Как мы ни свыклись со льдом, с его капризами, негаданными и нежданными переменами, нам все же показалось чудом, что затвердевший океан, который простирался перед нашими глазами многие годы, вдруг превратился в судоходное пространство. Он был открыт для нас, почти забывших, что значит свободно плавать по морям. Иногда нам просто в это не верилось. Задремав, приходилось по пробуждении снова и снова повторять себе, что теперь ты опять моряк, попавший в свою стихию, что твоя лодка плывет по волнам и, когда дует ветер, она подчиняется твоей воле и твоим рукам.
Так мы быстро шли вдоль берега по мере того, как ветер крепчал, затем отдохнули на берегу в 12 милях к западу от мыса Йорк и прошли за этот день 72 мили.

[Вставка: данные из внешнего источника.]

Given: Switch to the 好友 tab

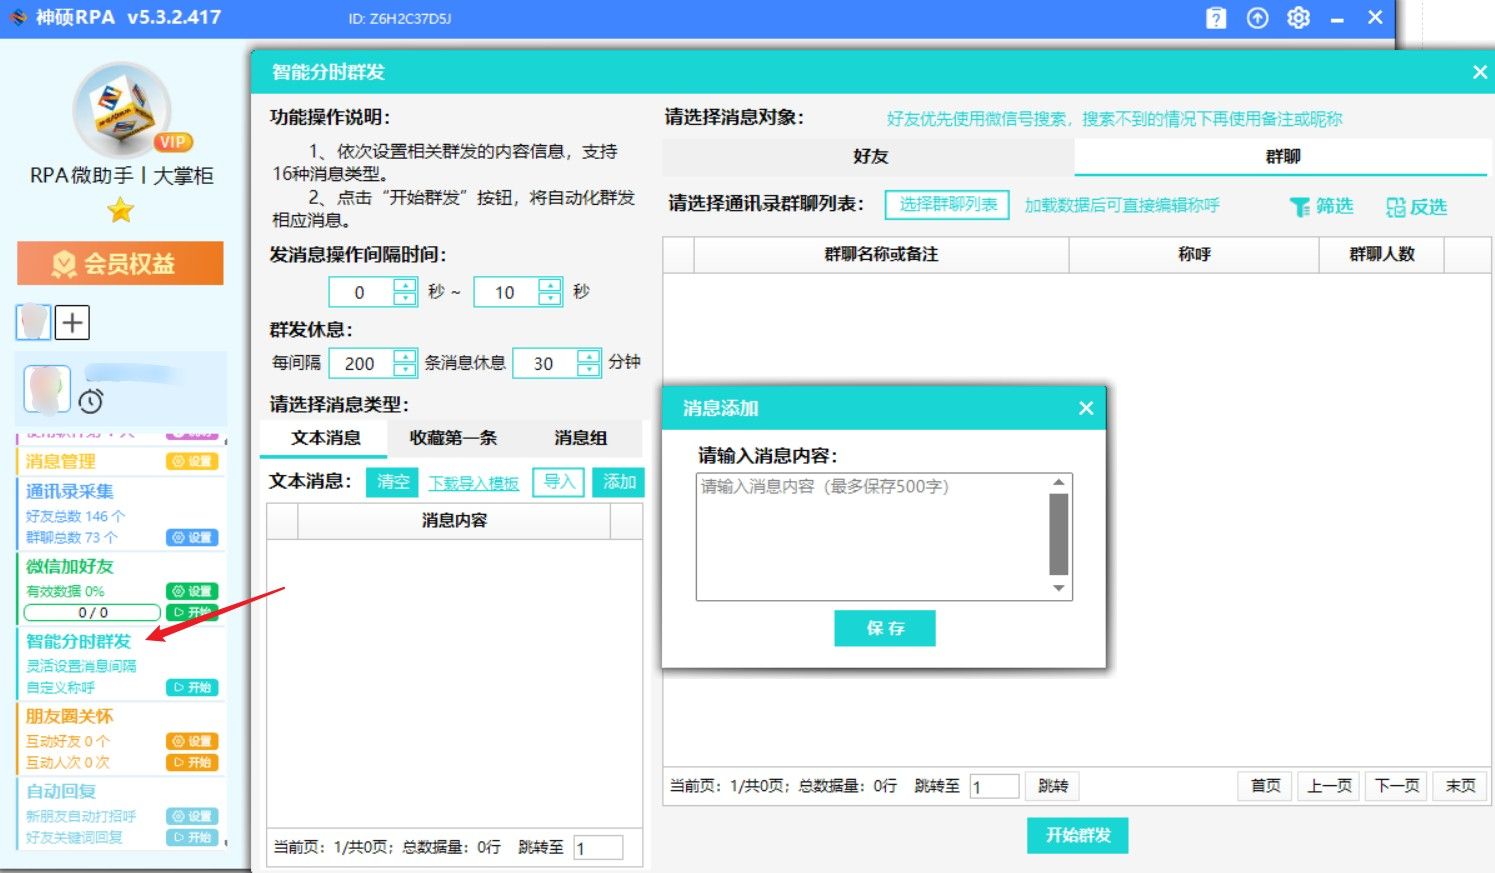Looking at the screenshot, I should [869, 156].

18 августа. Поскольку ветер стал ослабевать и под конец наступил штиль, нам пришлось утром взяться за весла; льдин не было, и ничто не мешало нашему движению, поэтому мы шли прямо на восток. В полночь остановились на короткий отдых у мыса к востоку от залива Адмиралтейства. На следующий день прошли половину пути от этого места до пролива Нейви-Борд. Люди выбились из сил, ибо гребли свыше 20 часов, и мы сошли на берег, где разбили палатки.
Но вскоре нам пришлось сняться с этого открытого места и идти дальше, так как поднялся восточный ветер. Снова взявшись за весла, мы шли среди айсбергов, пока не добрались до превосходной гавани. Так мы прошли еще пять миль и были теперь в 80 милях от бухты Поссешен.

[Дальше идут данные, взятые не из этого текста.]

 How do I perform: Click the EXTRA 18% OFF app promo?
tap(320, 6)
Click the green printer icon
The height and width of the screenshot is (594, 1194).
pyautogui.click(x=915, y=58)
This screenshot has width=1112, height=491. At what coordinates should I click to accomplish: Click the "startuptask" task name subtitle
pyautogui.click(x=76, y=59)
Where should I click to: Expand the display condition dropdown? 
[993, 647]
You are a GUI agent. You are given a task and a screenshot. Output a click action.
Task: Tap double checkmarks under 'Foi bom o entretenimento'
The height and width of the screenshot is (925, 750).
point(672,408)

20 августа. Минувшей ночью поднялся крепкий ветер и на море началось сильное волнение, продолжавшееся весь день. Это полностью исключало дальнейшее плавание, но позволило нам вытащить лодки на берег для ремонта.

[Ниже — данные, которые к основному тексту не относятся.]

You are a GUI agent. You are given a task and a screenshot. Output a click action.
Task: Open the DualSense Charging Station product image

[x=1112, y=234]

22 августа. Сочли благоразумным снова сократить паек до двух третей нормы. 23 и 24 числа вынуждены были оставаться на месте из-за продолжавшегося штормового ветра, тумана и дождя.
26 августа. В четыре часа утра, когда все спали, вахтенный Дэвид Вуд увидел поблизости парус, о чем он немедленно доложил Джемсу Россу. Посмотрев в подзорную трубу, тот убедился, что действительно перед ним был корабль. Все высыпали из палаток на берег и стали строить догадки об оснастке, назначении и курсе корабля, хотя и в тот момент нашлись скептики, утверждавшие, что это всего-навсего айсберг.
Но мы не теряли времени: спустили на воду лодки и стали подавать сигналы, поджигая намоченный порох, и, наконец завершив погрузку, в шесть часов утра оставили бухточку. Продвигались мы медленно, так как штиль перемежался со слабым ветром, дувшим во всех направлениях. Но все же мы приближались к кораблю и поравнялись бы с ним, если бы тот оставался на месте.